Добрел он до своего виноградника. Был тот на крутом склоне, подпертый в нижнем краю оградой из желтоватого известняка. Иван знал, что где–то здесь в камнях засел уж — вечный сторож барбаловского виноградника. Сколько раз сам видел его, когда снимали урожай. Заслышав голоса, шаги, почуяв запах горящих листьев, уж выбирался из своей щели, медленно, извиваясь, подползал к костру и поднимал голову, будто высматривал кого–то между лозами. Ребятишки в страхе разбегались, а бабушка Ивана радостно восклицала: «Это ведь сторож наш, подите сюда, поглядите, вырос–то как!» И кидала ему ломоть хлеба. Уж хватал его, глядя на нее неподвижными, выцветшими глазами. «Слепой он», — говорила бабушка, а тот, колебля редкую травку под лозами, уползал в свое логово…
Иван был уверен, что и сейчас он где–то поблизости. В траве валялась сброшенная кожа — толщиной с мужскую руку, в несколько шагов длиной, прозрачная, как целлофановая (и было видно, как внутри ползают муравьи). Ветер надувал ее, шевелил… Можно было, конечно, раскидать камни, настичь, но Ивану подумалось, что кого–кого, а этого ужа убивать грех!
Он двинулся дальше и вышел к поляне, со всех сторон охваченной пламенем — будто кто–то облил бензином обрамлявший ее кустарник. Рядом стояли два пастуха в они–то и подожгли поляну. Алые языки подползали с краев к середине, а впереди них, красные, словно раскаленные жаром, ползли змеи. «Вот я где наконец поймаю ужа!» — подумал Иван, поздоровался с пастухами и стал глядеть, что будет дальше. Змей было три — две гадюки, один уж. Они пытались найти лазейку в стене огня, но пламя сдавливало их своими красными клещами, они подымались на хвосте, и ужас сковывал их гибкие тела, золотые спереди и черные, как ночь, сзади. Впервые в жизни увидел тогда Иван предсмертный танец змей.

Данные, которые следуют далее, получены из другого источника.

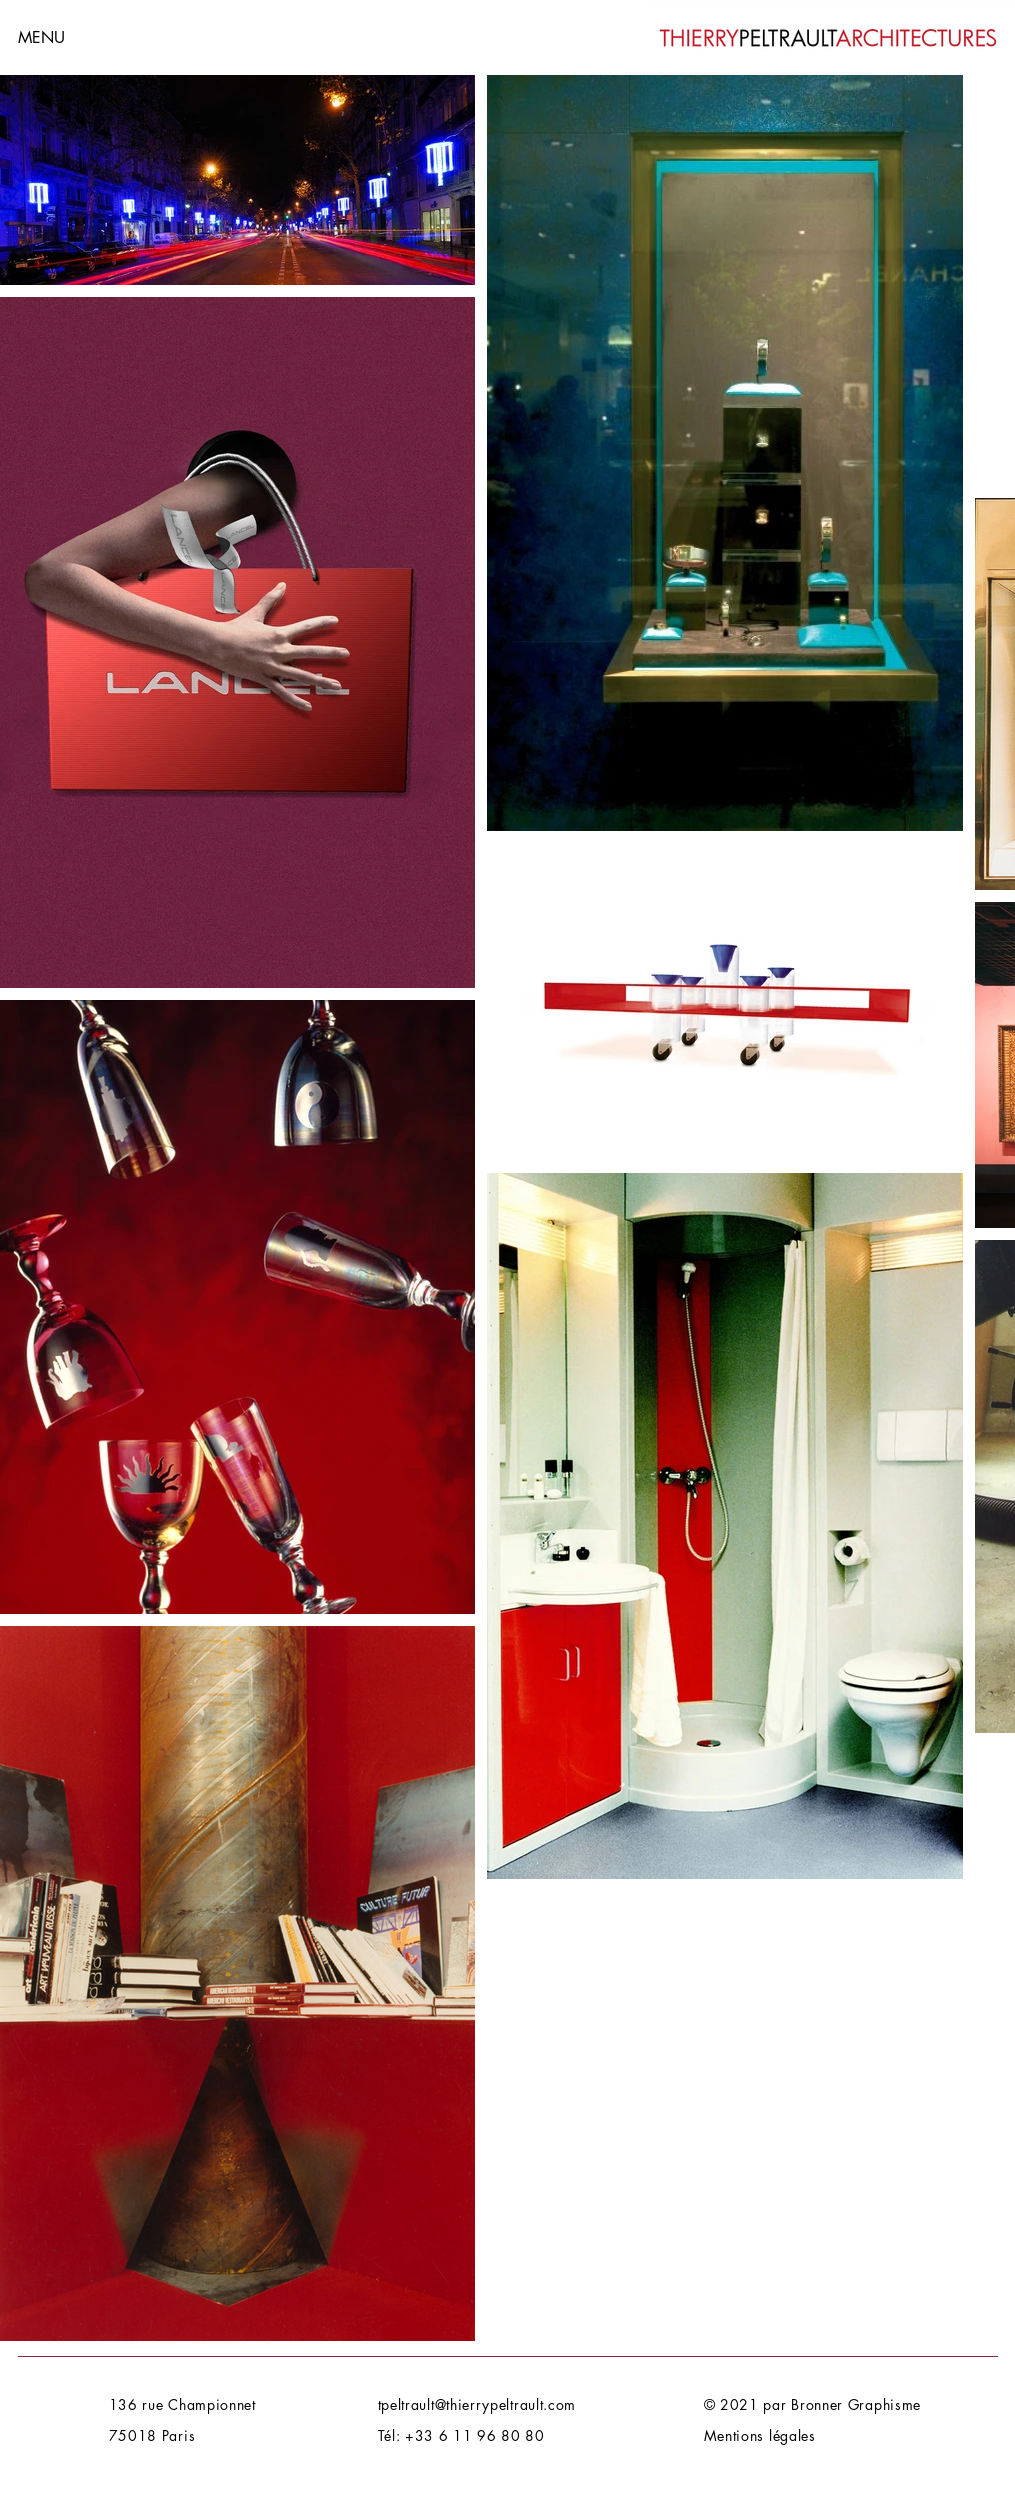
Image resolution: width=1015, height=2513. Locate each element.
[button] (89, 37)
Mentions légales (760, 2435)
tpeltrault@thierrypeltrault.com (477, 2404)
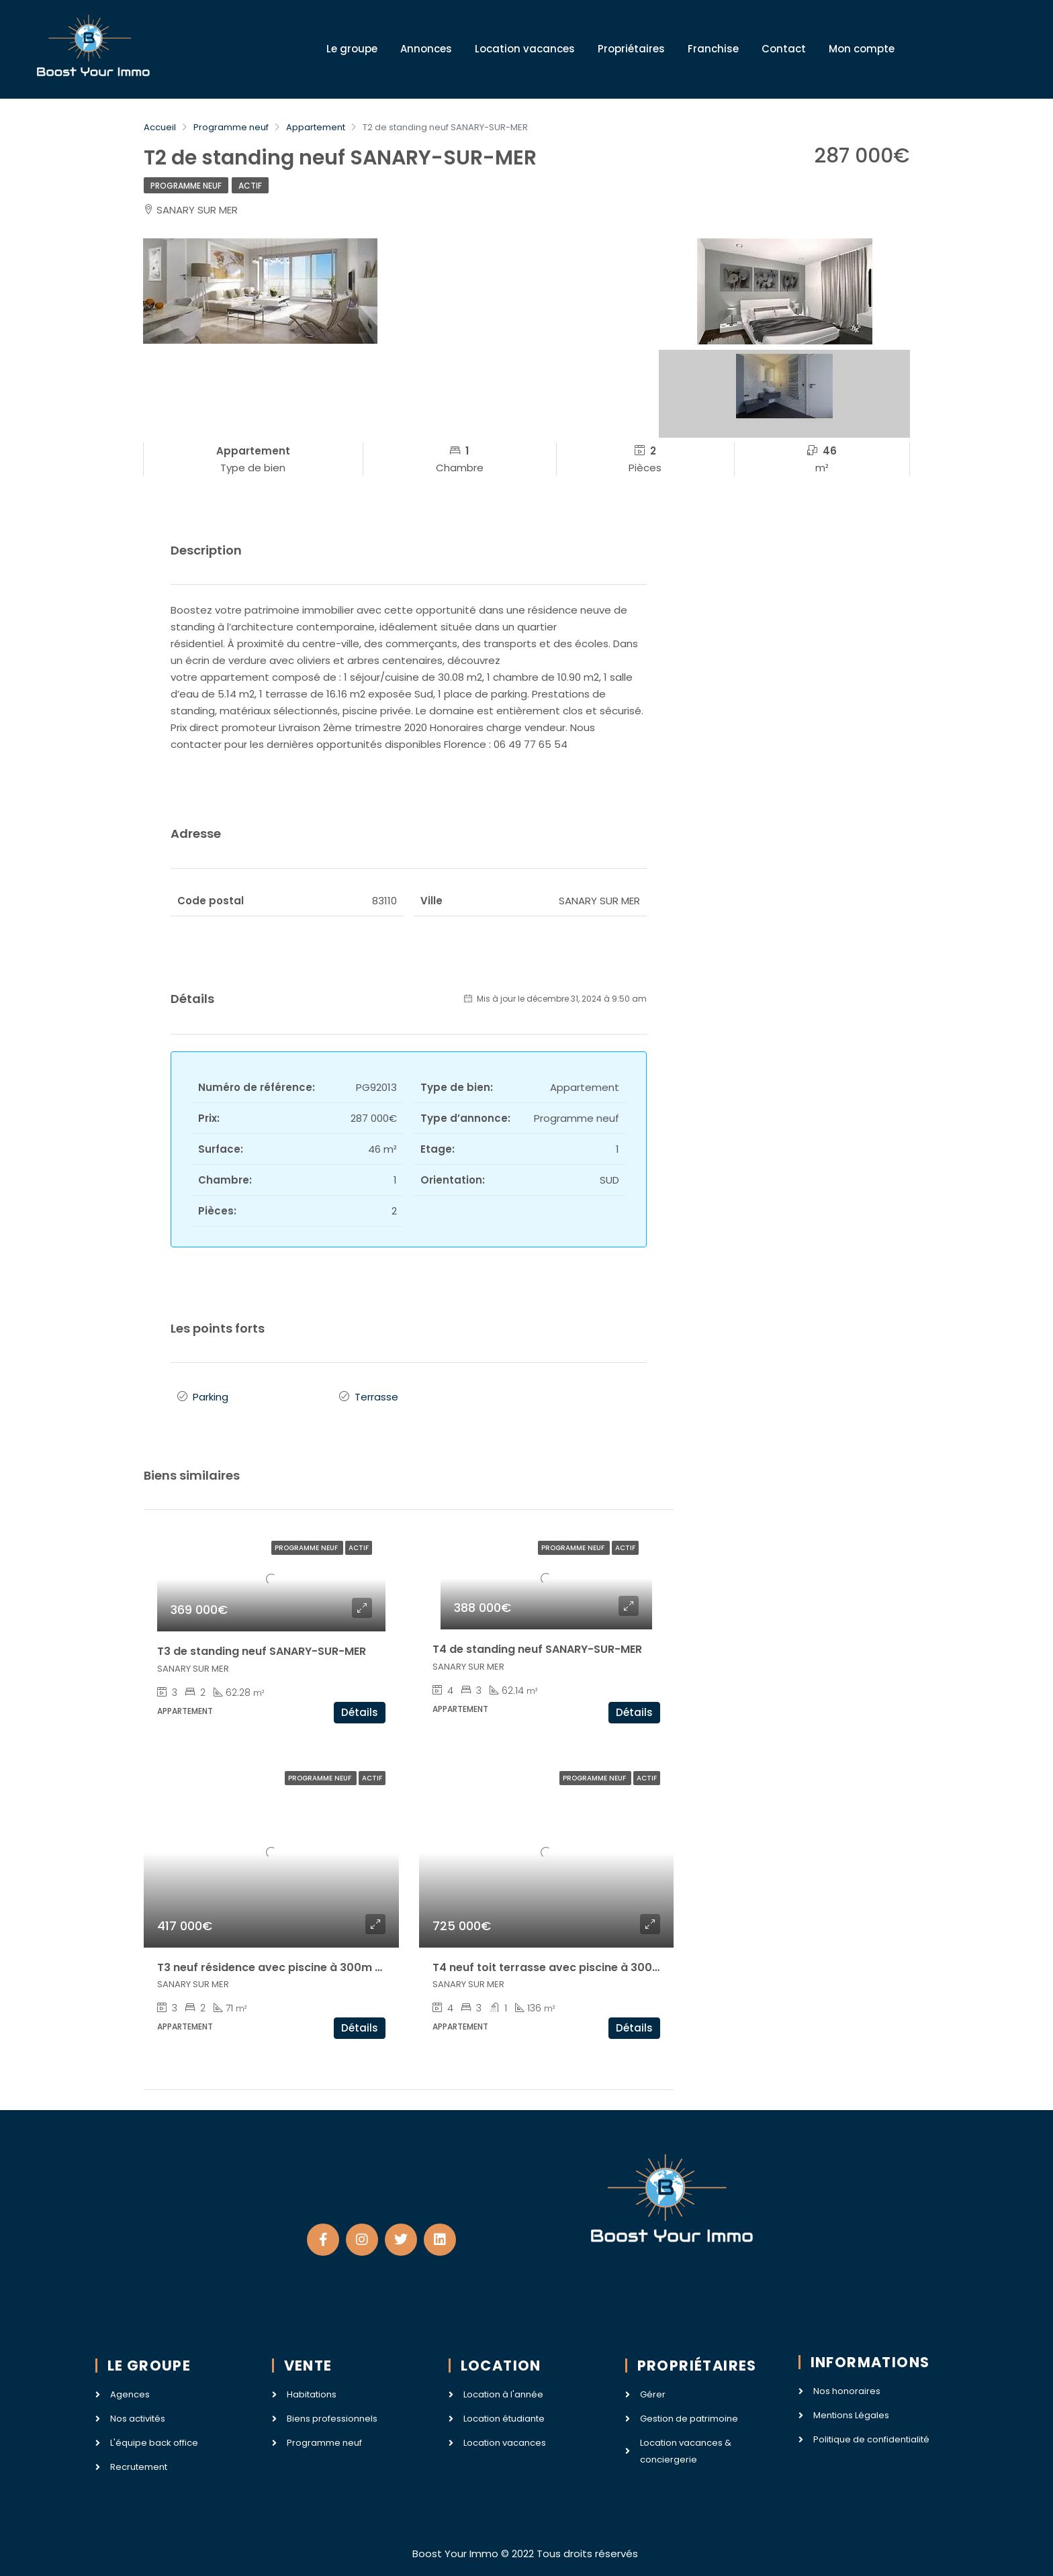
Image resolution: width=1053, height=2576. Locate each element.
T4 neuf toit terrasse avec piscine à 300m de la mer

Он замахнулся на ужа палкой. Тот качнулся всем туловищем, и голова его отлетела в сторону, как цветок чертополоха, сшибленный посохом пастуха…
Потом, когда Иван спускался к вырубке, завернув добычу в широкий лист репейника, а вокруг двигалось вразброд овечье стадо, распространяя запах мочи и навоза, он понял, почему пастухи подожгли поляну. За неделю перед тем гадюка ужалила в брюхо лучшую в стаде овцу. Теперь бедняжка брела, касаясь мордой дорожной пыли. Почерневшее, вздувшееся брюхо шуршало, как пересохшая невыделанная шкура.
Пастухи отомстили огнем злодейскому змеиному жалу,
* * *
Иван возвратился в Добруджу, дорыл до конца нача«тый колодец, собрал свои пожитки и распрощался с иконописцами, которые проводили его до околицы. Ступив на подножку извозчичьей пролетки, он обернулся — посмотреть напоследок на свое творение. В утренних сумерках смутно вырисовывался вдали колодезный ворот, на нем, как на гигантской катушке, темнела плотно намотанная цепь.